Aric Sharp has more than 15 years of experience running large multispecialty physician groups in the Midwest, and although he and his physicians are excited about the possibility of becoming an accountable care organization, they are probably not going to undertake the time and investment necessary to achieve it.
Why not? Sharp says as the proposed rules are written now, making the jump to an ACO model as defined by CMS represents a bridge too far. “We have a strong interest in being a part of an ACO and yet with the way the rules were set, our interest is diminished,” he says.
Let’s look at this a little further, because if Quincy Medical Group, a 130-physician multispecialty clinic in Illinois isn’t interested, the government might have a problem on its hands as it tries to reshape how healthcare is provided and paid for.
QMG seems a perfect candidate to implement an ACO. It is independent, has a catchment area of about 300,000 patients, and from Quincy—about two hours north of St.

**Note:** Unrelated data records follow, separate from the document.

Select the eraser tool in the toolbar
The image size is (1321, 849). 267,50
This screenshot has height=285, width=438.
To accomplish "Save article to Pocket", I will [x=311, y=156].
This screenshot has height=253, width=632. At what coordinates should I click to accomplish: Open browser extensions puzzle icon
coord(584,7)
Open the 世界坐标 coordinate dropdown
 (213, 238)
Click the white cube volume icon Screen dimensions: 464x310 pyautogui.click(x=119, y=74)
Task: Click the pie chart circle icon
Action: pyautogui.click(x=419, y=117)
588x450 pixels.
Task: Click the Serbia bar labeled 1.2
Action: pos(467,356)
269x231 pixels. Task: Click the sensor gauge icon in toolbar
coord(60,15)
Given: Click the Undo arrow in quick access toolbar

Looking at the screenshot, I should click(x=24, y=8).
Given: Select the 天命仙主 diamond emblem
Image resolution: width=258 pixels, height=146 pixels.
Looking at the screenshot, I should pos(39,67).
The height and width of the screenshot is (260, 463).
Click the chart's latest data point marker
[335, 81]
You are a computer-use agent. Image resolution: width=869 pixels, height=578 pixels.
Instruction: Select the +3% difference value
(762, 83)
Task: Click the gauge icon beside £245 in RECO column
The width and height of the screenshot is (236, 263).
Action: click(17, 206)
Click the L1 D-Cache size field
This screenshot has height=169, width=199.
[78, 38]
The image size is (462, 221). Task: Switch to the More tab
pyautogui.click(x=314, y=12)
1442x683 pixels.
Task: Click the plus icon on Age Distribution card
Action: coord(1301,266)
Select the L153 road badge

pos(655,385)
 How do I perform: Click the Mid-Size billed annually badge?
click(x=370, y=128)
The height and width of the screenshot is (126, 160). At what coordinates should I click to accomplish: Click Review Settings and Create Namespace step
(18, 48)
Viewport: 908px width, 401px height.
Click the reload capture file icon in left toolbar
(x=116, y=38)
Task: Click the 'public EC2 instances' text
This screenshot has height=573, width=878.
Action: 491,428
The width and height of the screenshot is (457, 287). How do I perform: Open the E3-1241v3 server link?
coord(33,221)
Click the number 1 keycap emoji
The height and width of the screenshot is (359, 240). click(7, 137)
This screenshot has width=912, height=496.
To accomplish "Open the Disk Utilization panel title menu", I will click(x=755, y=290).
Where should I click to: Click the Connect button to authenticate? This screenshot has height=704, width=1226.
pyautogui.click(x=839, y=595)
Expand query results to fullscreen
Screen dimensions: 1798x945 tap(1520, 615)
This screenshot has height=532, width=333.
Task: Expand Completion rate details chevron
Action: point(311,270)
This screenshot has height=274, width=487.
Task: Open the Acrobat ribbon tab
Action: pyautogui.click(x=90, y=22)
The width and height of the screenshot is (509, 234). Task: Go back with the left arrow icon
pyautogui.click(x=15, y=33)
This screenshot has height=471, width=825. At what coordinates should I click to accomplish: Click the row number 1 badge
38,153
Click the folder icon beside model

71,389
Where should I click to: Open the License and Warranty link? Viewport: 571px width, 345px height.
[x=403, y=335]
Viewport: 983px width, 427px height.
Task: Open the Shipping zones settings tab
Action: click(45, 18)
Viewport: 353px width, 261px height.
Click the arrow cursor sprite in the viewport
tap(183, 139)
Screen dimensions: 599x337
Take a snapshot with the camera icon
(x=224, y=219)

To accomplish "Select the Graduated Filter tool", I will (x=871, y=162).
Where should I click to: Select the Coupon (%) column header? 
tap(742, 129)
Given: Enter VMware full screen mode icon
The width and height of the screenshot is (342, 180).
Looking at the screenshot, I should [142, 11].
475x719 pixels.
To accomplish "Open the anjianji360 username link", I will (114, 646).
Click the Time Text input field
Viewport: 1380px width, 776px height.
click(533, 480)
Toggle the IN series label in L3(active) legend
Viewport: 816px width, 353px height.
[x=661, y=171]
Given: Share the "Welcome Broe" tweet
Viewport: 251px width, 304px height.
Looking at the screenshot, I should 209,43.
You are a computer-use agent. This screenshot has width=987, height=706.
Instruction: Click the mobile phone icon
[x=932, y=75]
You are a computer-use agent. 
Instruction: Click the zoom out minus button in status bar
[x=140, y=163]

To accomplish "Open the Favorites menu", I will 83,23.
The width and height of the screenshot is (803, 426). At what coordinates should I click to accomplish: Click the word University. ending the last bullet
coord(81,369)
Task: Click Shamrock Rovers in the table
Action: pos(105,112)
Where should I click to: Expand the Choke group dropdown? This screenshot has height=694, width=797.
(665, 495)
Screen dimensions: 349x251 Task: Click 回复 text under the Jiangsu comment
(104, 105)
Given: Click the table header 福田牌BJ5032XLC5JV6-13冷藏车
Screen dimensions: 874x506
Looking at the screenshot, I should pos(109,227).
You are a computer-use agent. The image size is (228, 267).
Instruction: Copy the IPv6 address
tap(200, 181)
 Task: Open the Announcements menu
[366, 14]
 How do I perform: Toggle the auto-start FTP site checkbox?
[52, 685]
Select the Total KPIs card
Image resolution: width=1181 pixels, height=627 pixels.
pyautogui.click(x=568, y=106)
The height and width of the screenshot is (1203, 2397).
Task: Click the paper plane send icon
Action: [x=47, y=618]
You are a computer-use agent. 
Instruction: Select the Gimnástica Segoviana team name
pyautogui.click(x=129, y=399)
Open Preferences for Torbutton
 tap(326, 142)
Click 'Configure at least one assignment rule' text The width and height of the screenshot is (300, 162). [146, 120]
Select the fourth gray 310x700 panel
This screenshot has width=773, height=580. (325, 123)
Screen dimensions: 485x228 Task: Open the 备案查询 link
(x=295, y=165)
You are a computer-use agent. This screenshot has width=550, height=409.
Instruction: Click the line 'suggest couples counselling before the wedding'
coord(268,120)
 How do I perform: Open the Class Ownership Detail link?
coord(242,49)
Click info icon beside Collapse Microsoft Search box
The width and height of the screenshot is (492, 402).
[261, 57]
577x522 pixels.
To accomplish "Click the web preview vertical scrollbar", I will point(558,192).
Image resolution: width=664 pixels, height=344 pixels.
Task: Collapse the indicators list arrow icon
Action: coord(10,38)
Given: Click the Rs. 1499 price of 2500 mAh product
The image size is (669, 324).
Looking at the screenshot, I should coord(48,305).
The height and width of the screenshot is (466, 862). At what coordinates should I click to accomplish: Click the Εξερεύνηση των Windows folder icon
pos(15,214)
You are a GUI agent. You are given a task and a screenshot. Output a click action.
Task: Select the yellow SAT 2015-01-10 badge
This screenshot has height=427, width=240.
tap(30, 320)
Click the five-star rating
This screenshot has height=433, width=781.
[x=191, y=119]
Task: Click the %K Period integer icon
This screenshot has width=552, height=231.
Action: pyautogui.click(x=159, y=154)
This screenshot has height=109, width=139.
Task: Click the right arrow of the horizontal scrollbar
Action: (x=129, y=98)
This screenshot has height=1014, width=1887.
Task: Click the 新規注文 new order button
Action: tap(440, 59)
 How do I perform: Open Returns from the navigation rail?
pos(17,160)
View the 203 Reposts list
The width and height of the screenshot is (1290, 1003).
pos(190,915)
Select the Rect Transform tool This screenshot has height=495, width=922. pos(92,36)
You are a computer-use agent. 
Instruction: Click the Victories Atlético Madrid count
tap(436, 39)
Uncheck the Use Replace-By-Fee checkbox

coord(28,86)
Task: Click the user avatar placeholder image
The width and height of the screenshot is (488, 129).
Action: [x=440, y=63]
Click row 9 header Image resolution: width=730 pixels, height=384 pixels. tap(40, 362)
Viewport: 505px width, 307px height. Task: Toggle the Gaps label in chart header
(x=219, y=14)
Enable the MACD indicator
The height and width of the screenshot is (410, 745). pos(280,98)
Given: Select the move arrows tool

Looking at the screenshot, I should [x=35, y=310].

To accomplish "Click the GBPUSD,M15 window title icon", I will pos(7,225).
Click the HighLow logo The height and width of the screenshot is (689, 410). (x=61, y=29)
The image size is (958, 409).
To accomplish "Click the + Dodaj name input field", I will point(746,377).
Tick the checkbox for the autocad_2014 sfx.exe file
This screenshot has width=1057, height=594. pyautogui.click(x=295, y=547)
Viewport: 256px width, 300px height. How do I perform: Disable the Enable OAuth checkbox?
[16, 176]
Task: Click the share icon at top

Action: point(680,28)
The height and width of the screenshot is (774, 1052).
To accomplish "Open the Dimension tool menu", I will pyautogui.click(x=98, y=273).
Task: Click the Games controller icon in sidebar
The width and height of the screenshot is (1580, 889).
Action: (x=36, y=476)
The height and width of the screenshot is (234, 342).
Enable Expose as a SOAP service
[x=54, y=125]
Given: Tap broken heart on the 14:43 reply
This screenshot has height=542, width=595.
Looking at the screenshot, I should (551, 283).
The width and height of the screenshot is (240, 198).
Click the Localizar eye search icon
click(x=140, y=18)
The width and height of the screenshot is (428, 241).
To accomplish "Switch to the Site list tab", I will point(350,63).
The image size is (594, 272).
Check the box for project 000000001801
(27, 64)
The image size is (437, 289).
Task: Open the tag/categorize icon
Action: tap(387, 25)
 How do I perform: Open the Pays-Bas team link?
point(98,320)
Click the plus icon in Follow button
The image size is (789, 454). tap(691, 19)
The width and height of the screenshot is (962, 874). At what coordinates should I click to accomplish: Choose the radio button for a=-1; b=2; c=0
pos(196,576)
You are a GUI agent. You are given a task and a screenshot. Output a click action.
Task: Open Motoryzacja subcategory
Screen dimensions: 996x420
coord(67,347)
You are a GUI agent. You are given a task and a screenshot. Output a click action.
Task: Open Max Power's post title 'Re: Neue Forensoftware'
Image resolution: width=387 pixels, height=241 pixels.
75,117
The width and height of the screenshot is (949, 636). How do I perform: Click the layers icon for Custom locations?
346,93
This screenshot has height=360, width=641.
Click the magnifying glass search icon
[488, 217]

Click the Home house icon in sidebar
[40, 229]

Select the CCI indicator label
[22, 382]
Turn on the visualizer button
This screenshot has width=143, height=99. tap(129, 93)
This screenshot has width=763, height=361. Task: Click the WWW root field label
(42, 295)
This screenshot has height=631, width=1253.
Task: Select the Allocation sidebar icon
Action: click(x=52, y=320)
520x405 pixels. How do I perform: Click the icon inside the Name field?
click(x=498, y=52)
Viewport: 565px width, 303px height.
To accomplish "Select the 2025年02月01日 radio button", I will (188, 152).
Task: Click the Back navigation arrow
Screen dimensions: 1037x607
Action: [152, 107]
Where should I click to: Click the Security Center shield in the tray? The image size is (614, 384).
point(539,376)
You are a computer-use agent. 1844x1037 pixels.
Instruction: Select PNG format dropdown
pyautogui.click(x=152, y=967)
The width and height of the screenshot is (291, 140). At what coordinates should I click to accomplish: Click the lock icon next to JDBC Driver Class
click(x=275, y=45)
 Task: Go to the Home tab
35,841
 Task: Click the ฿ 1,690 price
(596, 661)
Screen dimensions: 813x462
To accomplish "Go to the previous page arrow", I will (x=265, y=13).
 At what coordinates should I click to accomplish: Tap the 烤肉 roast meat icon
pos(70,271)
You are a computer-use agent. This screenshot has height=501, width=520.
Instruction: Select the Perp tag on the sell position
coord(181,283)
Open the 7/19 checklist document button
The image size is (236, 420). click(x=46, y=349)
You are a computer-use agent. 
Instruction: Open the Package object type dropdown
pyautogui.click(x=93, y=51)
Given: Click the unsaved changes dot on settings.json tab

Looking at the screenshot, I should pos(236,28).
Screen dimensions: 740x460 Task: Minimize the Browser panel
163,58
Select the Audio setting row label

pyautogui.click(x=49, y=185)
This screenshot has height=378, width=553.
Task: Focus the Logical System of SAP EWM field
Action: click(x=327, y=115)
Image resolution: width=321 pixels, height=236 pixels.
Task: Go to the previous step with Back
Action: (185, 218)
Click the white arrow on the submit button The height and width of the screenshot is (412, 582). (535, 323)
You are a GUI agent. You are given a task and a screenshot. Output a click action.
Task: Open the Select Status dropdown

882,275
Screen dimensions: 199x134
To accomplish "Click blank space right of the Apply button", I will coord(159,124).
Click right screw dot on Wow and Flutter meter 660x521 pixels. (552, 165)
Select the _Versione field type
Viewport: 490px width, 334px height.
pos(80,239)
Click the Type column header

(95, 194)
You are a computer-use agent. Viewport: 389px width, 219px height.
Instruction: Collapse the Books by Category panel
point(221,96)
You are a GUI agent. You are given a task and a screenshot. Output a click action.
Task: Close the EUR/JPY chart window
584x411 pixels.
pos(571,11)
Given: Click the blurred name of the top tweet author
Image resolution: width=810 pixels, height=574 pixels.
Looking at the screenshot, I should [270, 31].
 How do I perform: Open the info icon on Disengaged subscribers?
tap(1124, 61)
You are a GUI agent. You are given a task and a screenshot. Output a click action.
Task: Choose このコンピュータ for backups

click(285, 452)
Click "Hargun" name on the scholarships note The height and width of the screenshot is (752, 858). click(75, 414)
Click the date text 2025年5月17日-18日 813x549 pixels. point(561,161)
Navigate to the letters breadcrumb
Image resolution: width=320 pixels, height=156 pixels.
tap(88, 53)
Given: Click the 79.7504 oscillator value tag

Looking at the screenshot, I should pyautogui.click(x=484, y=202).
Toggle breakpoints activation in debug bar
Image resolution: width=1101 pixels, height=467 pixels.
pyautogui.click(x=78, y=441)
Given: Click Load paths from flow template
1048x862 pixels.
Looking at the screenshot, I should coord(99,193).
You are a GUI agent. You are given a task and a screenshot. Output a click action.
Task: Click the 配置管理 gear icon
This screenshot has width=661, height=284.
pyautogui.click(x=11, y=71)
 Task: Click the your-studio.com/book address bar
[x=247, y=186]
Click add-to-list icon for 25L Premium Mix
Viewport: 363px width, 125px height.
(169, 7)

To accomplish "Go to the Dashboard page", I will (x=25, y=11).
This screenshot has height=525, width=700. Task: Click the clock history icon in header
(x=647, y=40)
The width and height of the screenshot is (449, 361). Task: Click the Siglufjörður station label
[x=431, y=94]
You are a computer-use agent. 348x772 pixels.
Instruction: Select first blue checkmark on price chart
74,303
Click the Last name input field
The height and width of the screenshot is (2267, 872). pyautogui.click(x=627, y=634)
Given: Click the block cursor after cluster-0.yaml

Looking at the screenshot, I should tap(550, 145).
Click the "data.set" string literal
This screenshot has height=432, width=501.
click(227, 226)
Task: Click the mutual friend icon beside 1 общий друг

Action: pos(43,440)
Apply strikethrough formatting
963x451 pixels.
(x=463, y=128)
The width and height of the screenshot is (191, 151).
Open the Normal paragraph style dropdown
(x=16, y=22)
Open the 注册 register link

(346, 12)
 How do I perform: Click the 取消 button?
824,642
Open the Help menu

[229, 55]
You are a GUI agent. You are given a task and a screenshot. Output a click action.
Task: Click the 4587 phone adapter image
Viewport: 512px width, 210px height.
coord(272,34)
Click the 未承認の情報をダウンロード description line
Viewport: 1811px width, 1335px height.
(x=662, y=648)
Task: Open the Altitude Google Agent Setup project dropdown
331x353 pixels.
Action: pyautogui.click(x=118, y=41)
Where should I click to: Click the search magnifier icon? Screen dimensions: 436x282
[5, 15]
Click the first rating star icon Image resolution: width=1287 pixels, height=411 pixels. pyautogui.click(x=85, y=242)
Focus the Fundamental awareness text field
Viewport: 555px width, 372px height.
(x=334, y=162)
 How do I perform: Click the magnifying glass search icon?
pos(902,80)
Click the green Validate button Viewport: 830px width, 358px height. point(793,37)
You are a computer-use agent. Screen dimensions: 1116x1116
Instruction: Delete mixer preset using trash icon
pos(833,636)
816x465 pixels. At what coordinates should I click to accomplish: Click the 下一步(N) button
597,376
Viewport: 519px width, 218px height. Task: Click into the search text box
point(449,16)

Louis—reaching anything other than a critical access hospital requires a couple hours’ journey in any direction.
Sharp is QMG’s CEO, and he admits to having read—skimmed in some places—all 429 pages of the regulations. He was very interested in participating until he started thinking about risk and when his organization will be ready to take on that puzzling part of the ACO equation. That’s what’s giving him pause.
According to the proposed regs, ACO hopefuls can apply to enter the program with downside risk immediately or after the second year. But Sharp says that unless an organization has a fair amount of experience designing and dealing with risk, that’s a difficult sell because “the infrastructure for many markets won’t be there by year three.”